Re: [PATCH 0/8] v5 De-couple sysfs memory directories from memory sections

2010-09-02 Thread Nathan Fontenot
On 08/31/2010 04:57 PM, Anton Blanchard wrote:
 
 Hi Nathan,
 
 This set of patches de-couples the idea that there is a single
 directory in sysfs for each memory section.  The intent of the
 patches is to reduce the number of sysfs directories created to
 resolve a boot-time performance issue.  On very large systems
 boot time are getting very long (as seen on powerpc hardware)
 due to the enormous number of sysfs directories being created.
 On a system with 1 TB of memory we create ~63,000 directories.
 For even larger systems boot times are being measured in hours.

 This set of patches allows for each directory created in sysfs
 to cover more than one memory section.  The default behavior for
 sysfs directory creation is the same, in that each directory
 represents a single memory section.  A new file 'end_phys_index'
 in each directory contains the physical_id of the last memory
 section covered by the directory so that users can easily
 determine the memory section range of a directory.
 
 I tested this on a POWER7 with 2TB memory and the boot time improved from
 greater than 6 hours (I gave up), to under 5 minutes. Nice!

Thanks for testing this out.  I was able to test this on a 1 TB system
and saw memory sysfs creation times go from 10 minutes to a few seconds.
It's good to see the difference for a 2 TB system.

-Nathan

___
Linuxppc-dev mailing list
Linuxppc-dev@lists.ozlabs.org
https://lists.ozlabs.org/listinfo/linuxppc-dev


Re: [PATCH 0/8] v5 De-couple sysfs memory directories from memory sections

2010-08-31 Thread Dave Hansen
On Mon, 2010-08-16 at 09:34 -0500, Nathan Fontenot wrote:
  It's not an unresolvable issue, as this is a must-fix problem.  But you
  should tell us what your proposal is to prevent breakage of existing
  installations.  A Kconfig option would be good, but a boot-time kernel
  command line option which selects the new format would be much better.
 
 This shouldn't break existing installations, unless an architecture chooses
 to do so.  With my patch only the powerpc/pseries arch is updated such that
 what is seen in userspace is different. 

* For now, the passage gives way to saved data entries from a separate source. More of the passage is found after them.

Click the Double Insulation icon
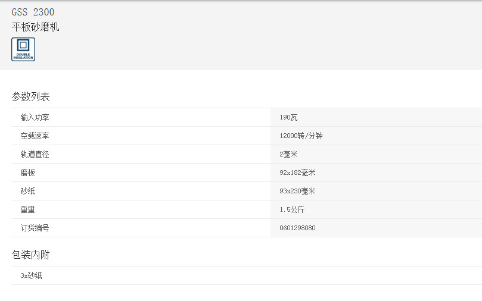Screen dimensions: 482x301 (x=23, y=49)
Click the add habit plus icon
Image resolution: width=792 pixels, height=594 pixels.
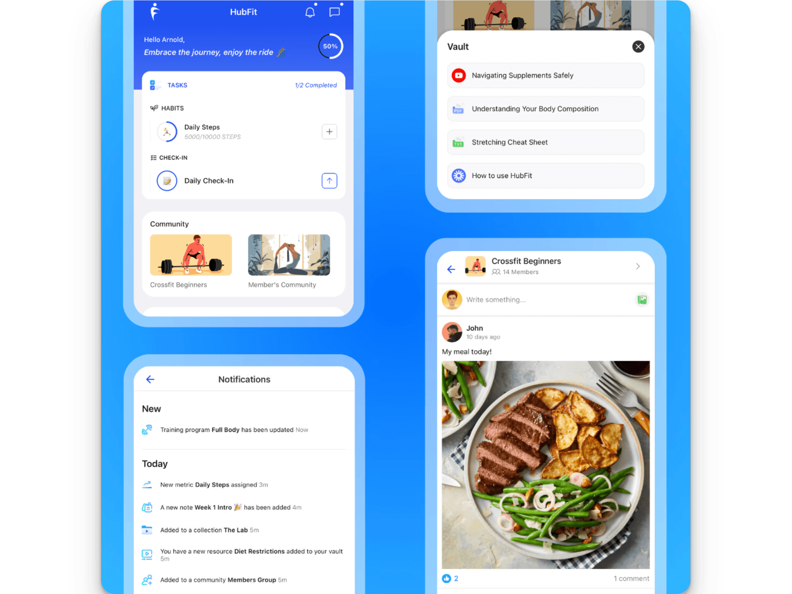pos(329,132)
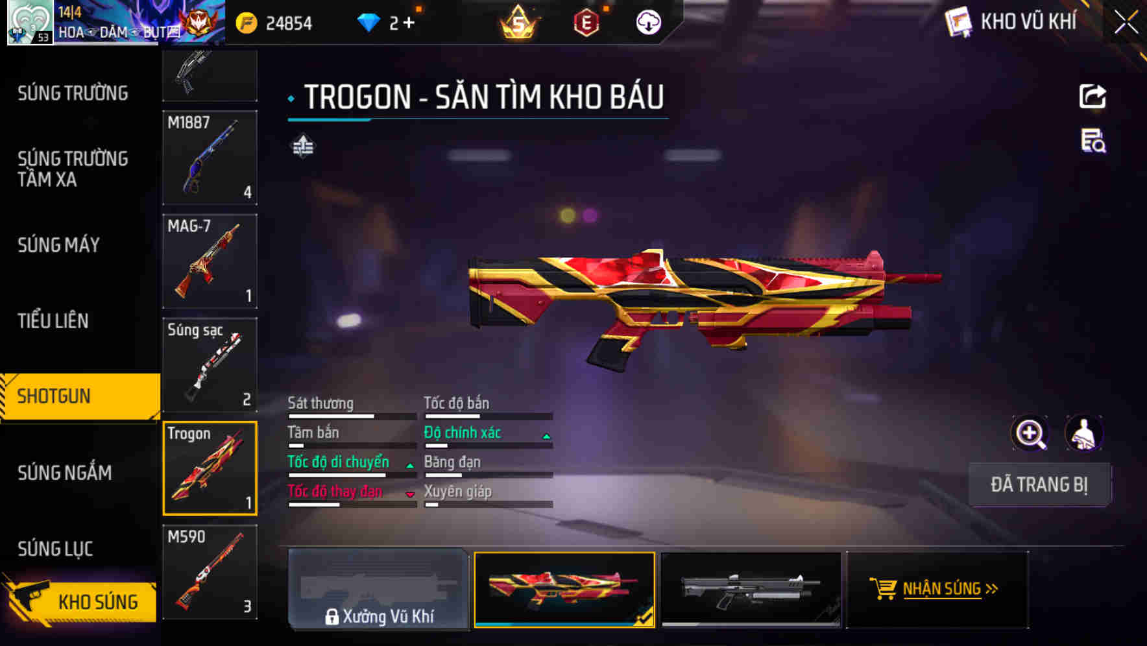The image size is (1147, 646).
Task: Choose the MAG-7 weapon thumbnail
Action: [x=210, y=261]

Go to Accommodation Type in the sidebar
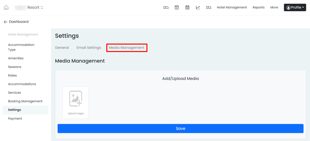(21, 47)
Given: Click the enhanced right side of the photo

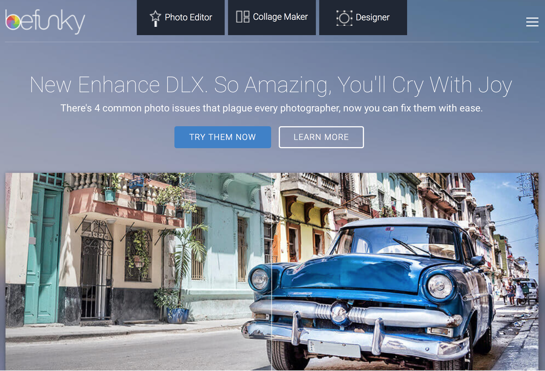Looking at the screenshot, I should 405,271.
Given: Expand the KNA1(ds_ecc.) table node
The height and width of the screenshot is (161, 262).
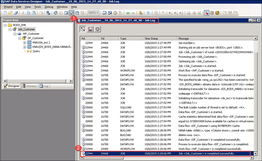Looking at the screenshot, I should 25,43.
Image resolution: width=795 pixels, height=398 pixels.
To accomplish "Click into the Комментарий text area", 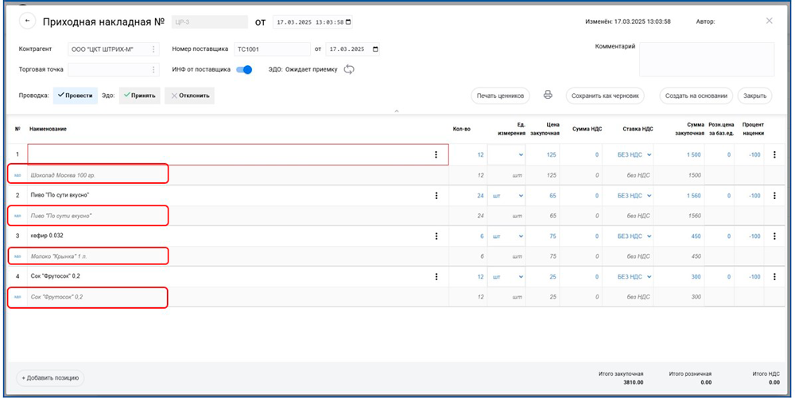I will pos(706,60).
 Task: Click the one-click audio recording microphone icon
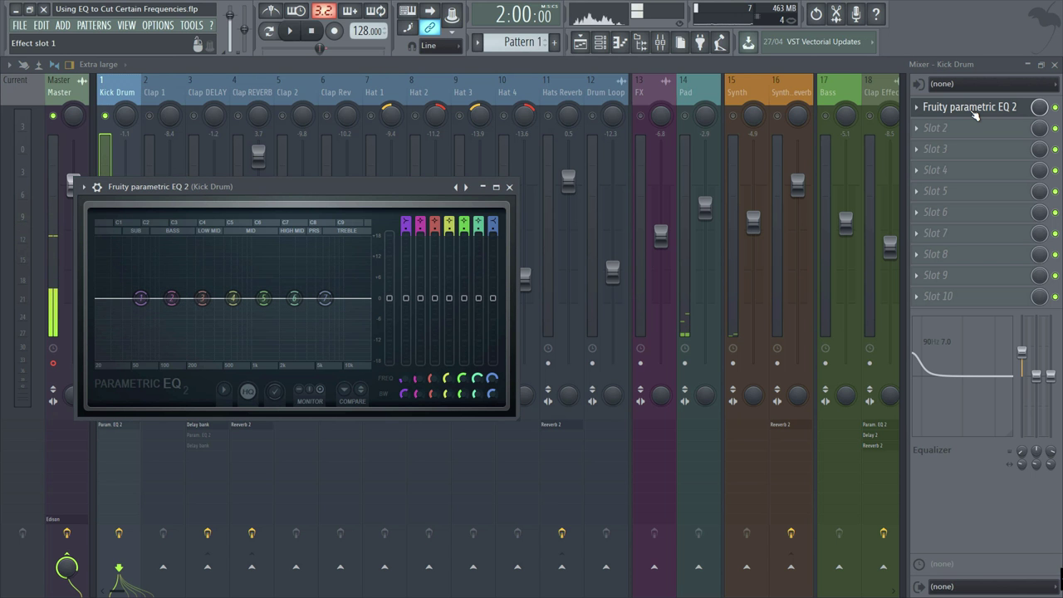[x=855, y=13]
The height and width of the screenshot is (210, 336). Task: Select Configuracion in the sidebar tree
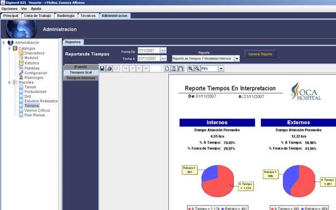pyautogui.click(x=36, y=73)
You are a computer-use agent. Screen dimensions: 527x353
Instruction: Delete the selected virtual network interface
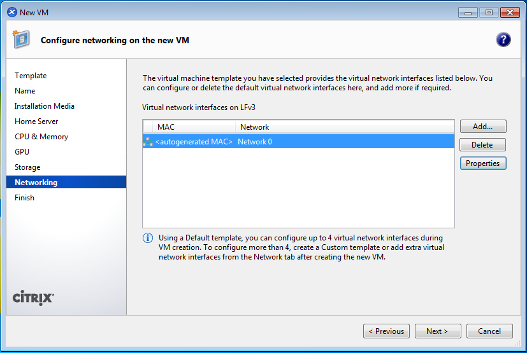[x=482, y=145]
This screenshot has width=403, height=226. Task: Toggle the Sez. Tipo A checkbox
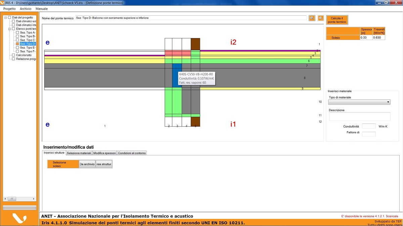[x=17, y=32]
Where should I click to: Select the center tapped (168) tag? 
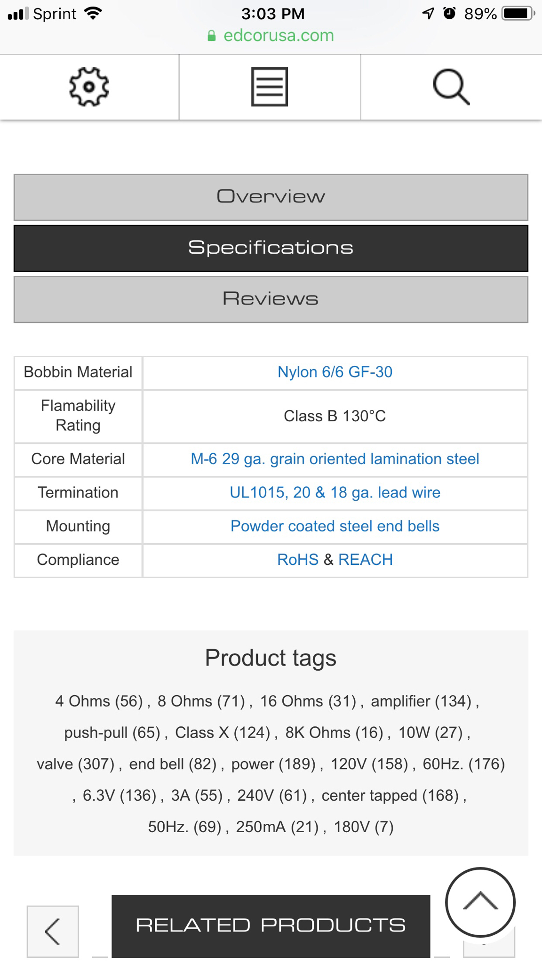click(390, 795)
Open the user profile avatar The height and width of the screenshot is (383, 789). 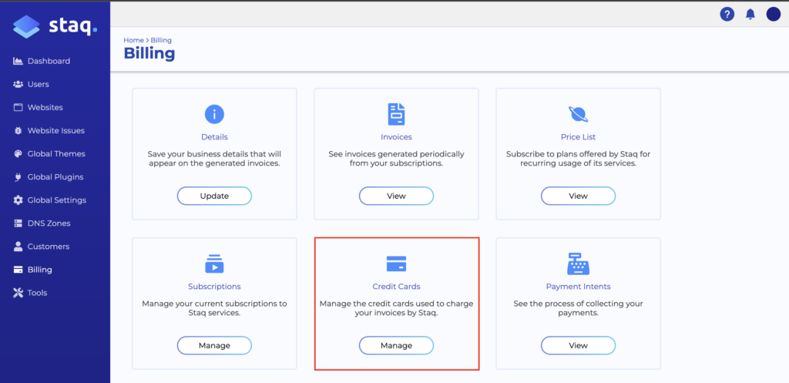(x=774, y=14)
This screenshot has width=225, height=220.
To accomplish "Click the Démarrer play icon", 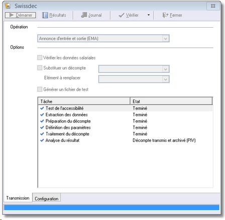I will 12,15.
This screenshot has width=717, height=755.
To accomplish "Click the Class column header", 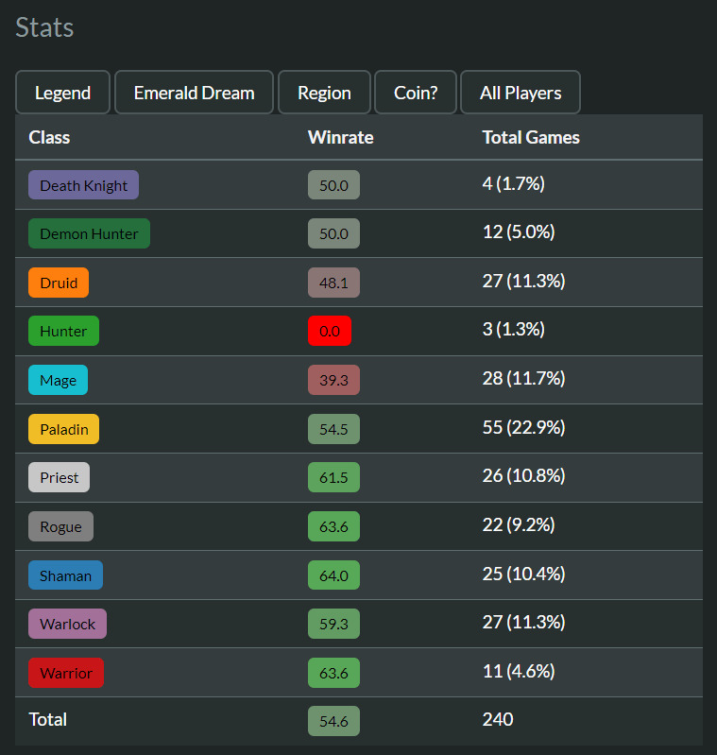I will point(50,137).
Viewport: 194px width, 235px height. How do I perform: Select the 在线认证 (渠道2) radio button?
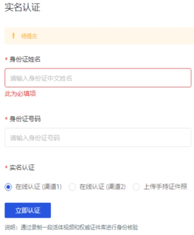pyautogui.click(x=72, y=187)
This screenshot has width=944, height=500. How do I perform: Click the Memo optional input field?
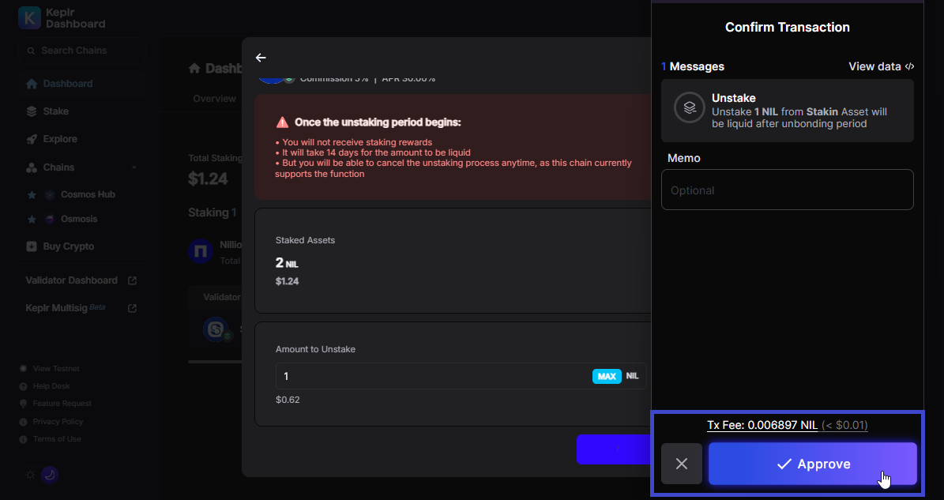[x=787, y=190]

Even if an arch defines the override for the sysfs dir size, I still
don't think this breaks anything (it shouldn't).  We move _all_ of the
directories over, all at once, to a single, uniform size.  The only
apparent change to a user moving kernels would be a larger
block_size_bytes (which is certainly not changing the ABI) and a new
sysfs file for the end of the section.  The new sysfs file is
_completely_ redundant at this point.

The architecture is only supposed to bump up the directory size when it
*KNOWS* that all operations will be done at the larger section size,
such as if the specific hardware has physical DIMMs which are much
larger than SECTION_SIZE.

Let's say we have a system with 20MB of memory, SECTION_SIZE of 1MB and
a sysfs dir size of 4MB.  

Before the patch, we have 20 directories: one for each section.  After
this patch, we have 5 directories.  

The thing that I think is the next step, but that we _will_ probably
need eventually is this, take the 5 sysfs dirs in the above case:

0-3, 4-7, 8-11, 12-15, 16-19

and turn that into a single one:

0-19

*That* will require changing the ABI, but we could certainly have some
bloated and slow, but backward-compatible mode.  

-- Dave

___
Linuxppc-dev mailing list
Linuxppc-dev@lists.ozlabs.org
https://lists.ozlabs.org/listinfo/linuxppc-dev


Re: [PATCH 0/8] v5 De-couple sysfs memory directories from memory sections

2010-08-31 Thread Anton Blanchard

Hi Nathan,

 This set of patches de-couples the idea that there is a single
 directory in sysfs for each memory section.  The intent of the
 patches is to reduce the number of sysfs directories created to
 resolve a boot-time performance issue.  On very large systems
 boot time are getting very long (as seen on powerpc hardware)
 due to the enormous number of sysfs directories being created.
 On a system with 1 TB of memory we create ~63,000 directories.
 For even larger systems boot times are being measured in hours.
 
 This set of patches allows for each directory created in sysfs
 to cover more than one memory section.  The default behavior for
 sysfs directory creation is the same, in that each directory
 represents a single memory section.  A new file 'end_phys_index'
 in each directory contains the physical_id of the last memory
 section covered by the directory so that users can easily
 determine the memory section range of a directory.

I tested this on a POWER7 with 2TB memory and the boot time improved from
greater than 6 hours (I gave up), to under 5 minutes. Nice!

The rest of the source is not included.